[Listed records]
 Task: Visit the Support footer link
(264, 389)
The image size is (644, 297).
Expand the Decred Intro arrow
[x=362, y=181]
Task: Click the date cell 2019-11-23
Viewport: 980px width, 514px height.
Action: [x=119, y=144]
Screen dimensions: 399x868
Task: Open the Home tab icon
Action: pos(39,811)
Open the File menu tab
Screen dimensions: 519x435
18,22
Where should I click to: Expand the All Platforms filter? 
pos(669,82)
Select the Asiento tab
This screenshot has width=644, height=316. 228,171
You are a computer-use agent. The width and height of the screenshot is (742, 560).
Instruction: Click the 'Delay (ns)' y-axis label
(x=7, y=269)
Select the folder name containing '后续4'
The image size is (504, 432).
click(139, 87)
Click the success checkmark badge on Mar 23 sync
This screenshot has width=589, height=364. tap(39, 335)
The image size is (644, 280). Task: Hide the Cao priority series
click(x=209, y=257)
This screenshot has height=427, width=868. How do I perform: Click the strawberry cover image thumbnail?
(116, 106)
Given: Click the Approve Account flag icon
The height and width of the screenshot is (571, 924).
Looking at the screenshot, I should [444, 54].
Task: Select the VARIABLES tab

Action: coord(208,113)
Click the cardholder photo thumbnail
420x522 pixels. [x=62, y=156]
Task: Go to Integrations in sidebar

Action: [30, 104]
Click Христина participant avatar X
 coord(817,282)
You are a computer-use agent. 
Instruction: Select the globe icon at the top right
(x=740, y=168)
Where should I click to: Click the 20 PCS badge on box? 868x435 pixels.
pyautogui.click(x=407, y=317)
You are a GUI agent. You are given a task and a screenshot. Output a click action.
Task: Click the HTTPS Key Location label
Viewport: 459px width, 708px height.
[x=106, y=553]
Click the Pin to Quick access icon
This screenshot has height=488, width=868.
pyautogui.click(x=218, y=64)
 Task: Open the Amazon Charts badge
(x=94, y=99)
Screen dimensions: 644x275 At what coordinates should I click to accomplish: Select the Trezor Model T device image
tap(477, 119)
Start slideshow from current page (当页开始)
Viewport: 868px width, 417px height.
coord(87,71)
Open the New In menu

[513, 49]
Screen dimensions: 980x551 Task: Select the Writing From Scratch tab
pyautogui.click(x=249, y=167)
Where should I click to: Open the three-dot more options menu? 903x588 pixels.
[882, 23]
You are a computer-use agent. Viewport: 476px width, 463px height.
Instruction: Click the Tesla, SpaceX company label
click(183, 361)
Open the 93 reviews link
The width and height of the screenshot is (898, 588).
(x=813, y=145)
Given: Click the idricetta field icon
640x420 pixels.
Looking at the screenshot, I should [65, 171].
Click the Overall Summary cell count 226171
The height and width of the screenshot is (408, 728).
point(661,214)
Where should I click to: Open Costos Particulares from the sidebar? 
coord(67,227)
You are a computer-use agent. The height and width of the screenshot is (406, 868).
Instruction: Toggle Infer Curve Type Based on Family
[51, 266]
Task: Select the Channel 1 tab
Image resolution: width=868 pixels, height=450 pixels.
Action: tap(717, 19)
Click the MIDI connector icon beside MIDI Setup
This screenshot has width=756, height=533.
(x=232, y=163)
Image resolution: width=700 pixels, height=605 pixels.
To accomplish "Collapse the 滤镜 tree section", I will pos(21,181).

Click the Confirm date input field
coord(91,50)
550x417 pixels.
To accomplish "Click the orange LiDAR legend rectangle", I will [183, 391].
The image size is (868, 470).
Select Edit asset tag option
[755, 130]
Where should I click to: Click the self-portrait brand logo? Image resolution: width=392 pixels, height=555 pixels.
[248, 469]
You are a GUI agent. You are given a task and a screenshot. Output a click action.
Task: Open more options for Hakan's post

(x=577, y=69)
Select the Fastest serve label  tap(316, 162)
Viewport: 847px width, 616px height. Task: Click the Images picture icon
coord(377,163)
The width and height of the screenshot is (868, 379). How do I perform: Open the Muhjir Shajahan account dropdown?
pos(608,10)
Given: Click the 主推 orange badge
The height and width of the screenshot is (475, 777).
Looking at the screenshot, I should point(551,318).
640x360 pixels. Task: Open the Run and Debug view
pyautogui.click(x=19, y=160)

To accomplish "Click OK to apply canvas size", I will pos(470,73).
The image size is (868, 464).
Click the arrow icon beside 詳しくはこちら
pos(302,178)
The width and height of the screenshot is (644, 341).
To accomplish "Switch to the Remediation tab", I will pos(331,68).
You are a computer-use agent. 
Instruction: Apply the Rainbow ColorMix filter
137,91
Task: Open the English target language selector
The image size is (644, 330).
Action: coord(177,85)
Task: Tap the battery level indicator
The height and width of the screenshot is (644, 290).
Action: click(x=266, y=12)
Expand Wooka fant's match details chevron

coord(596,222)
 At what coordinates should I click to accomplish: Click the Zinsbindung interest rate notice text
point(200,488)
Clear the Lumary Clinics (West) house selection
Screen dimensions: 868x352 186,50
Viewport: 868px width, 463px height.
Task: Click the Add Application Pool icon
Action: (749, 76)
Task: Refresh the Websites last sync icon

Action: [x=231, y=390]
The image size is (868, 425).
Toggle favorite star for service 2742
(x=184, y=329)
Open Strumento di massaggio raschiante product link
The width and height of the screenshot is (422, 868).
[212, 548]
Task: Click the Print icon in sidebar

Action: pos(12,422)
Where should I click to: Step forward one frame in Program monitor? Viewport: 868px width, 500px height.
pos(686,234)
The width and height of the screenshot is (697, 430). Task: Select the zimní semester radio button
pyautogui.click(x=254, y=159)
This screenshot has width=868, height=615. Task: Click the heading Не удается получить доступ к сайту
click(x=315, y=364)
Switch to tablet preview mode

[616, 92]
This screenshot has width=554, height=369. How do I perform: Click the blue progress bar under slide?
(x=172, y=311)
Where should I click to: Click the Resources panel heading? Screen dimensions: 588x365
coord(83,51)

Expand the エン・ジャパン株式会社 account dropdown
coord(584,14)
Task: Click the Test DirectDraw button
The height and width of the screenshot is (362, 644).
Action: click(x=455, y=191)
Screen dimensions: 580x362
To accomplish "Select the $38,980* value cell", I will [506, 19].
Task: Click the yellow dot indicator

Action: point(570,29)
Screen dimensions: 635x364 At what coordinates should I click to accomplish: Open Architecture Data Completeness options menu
[/Listed records]
*Task requirements*
Every line above from the line with "Switch to tablet preview mode" to the line with "Task: Click the Test DirectDraw button", both included, must be reproduced exactly, and no other line may appear.

*Answer*
Switch to tablet preview mode

[616, 92]
This screenshot has width=554, height=369. How do I perform: Click the blue progress bar under slide?
(x=172, y=311)
Where should I click to: Click the Resources panel heading? Screen dimensions: 588x365
coord(83,51)

Expand the エン・ジャパン株式会社 account dropdown
coord(584,14)
Task: Click the Test DirectDraw button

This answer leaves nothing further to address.